そして、私も禁忌を破ったものの一員だ。小学生が電車に乗り込んできた。
「俺木登りできるんだぜ」
「どのくらい?」
「猿くらいかな。すっげーだろ」
「じゃあオランウータンとどっちがうまい?」その無邪気な会話に、あの日見た悪夢がフラッシュバックした。
「先生、おれ、木に登れるようになったんだぜ」
そう小学生くらいの子供が叫びながら、長い尾で木からぶら下がって手足で樹冠を駆け回り、だんだん猿になっていくという夢だ。最初は話せていたのが、だんだんウキキとしか言わなくなっていく。そしてネズミのようになっていき、トカゲのように地面を這う。ええん、と赤ちゃんのような鳴き声を上げて・・・そして私はと言えば、そうなる様子を見てらんらんと目を輝かせて「猿になれ、サルになれ」といいながら、記録していた。そう、私がテイルにしたことは、そういうことだ。
ヒヨコは、ヒヨコであるべきなのだ。
その進化の流れを巻き戻し、ヒヨコに尾を生やして恐竜のようにして喜んだあげく、殺した。
テイルはピイとも鳴かなかった。いや、鳴けなかった。
剖検・・・「ゼク」で調べたところ、彼の鳴管は形成不全だった。
それは、人をむりやり猿にもどし、ネズミのような姿に戻していくのとそう変わらない。
私はその共犯者だ。
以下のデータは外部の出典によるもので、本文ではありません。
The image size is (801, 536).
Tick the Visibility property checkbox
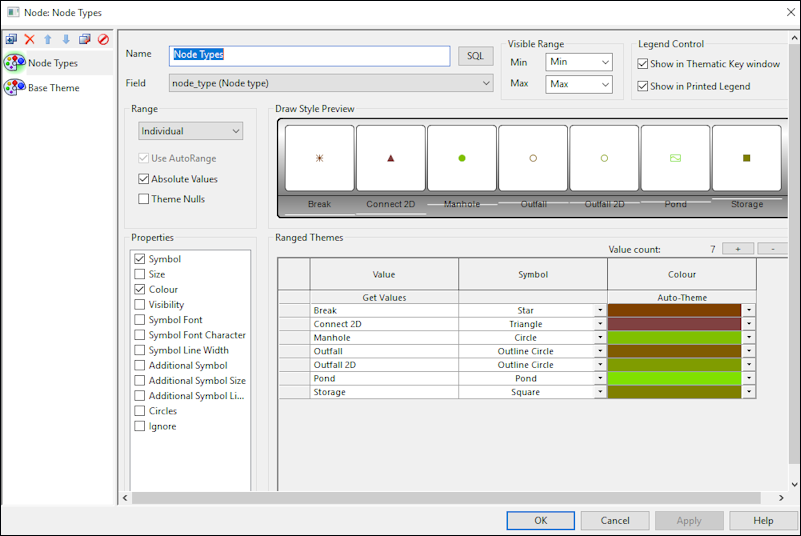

命を弄び、無邪気に笑っていたんだ。そう、人でなし。みんなが私を睨んでいるような気がする。心臓のバクつきが止まらない。息が上がって、倒れそうだ。目の前が青黒く染まっていく。耳鳴りがごんごんと、キンキンと鳴り響き、視界が緩やかに回転していく。死にそう。私はたまたま止まった駅で降り、ベンチで息を整えた。
そのときだった。また携帯が鳴った。
「そうそう、池園教授からなんか博物館のチケット貰ったわ。恐竜とか、好きでしょ?」
とどめだった。私は駅のホームで、嘔吐した。いうまでもなく、周囲の目は白かった。
しかしそれは、私がマッドサイエンティストだからではない。
白昼から駅のホームで吐いていたからだ。そのとき私は、何かを吐き捨てた気がした。逃げたって何も変わらない。
私はもう、マッドサイエンティストの一員なのだから。
この辛い気持ちを抱えたまま、何かにおびえて生きるより、いっそ朱に交わって赤くなれ。
私はひとしきり吐いた後、トイレで口をゆすいだ。
そして大学に戻り、「窓のないビル」にセキュリティカードをかざす。
ピッと音が鳴って、かちゃりと鍵が開く。
研究室に入ると、三木教授がいた。
「試験、お疲れ様。」
私はなぜか、ほっとした気がした。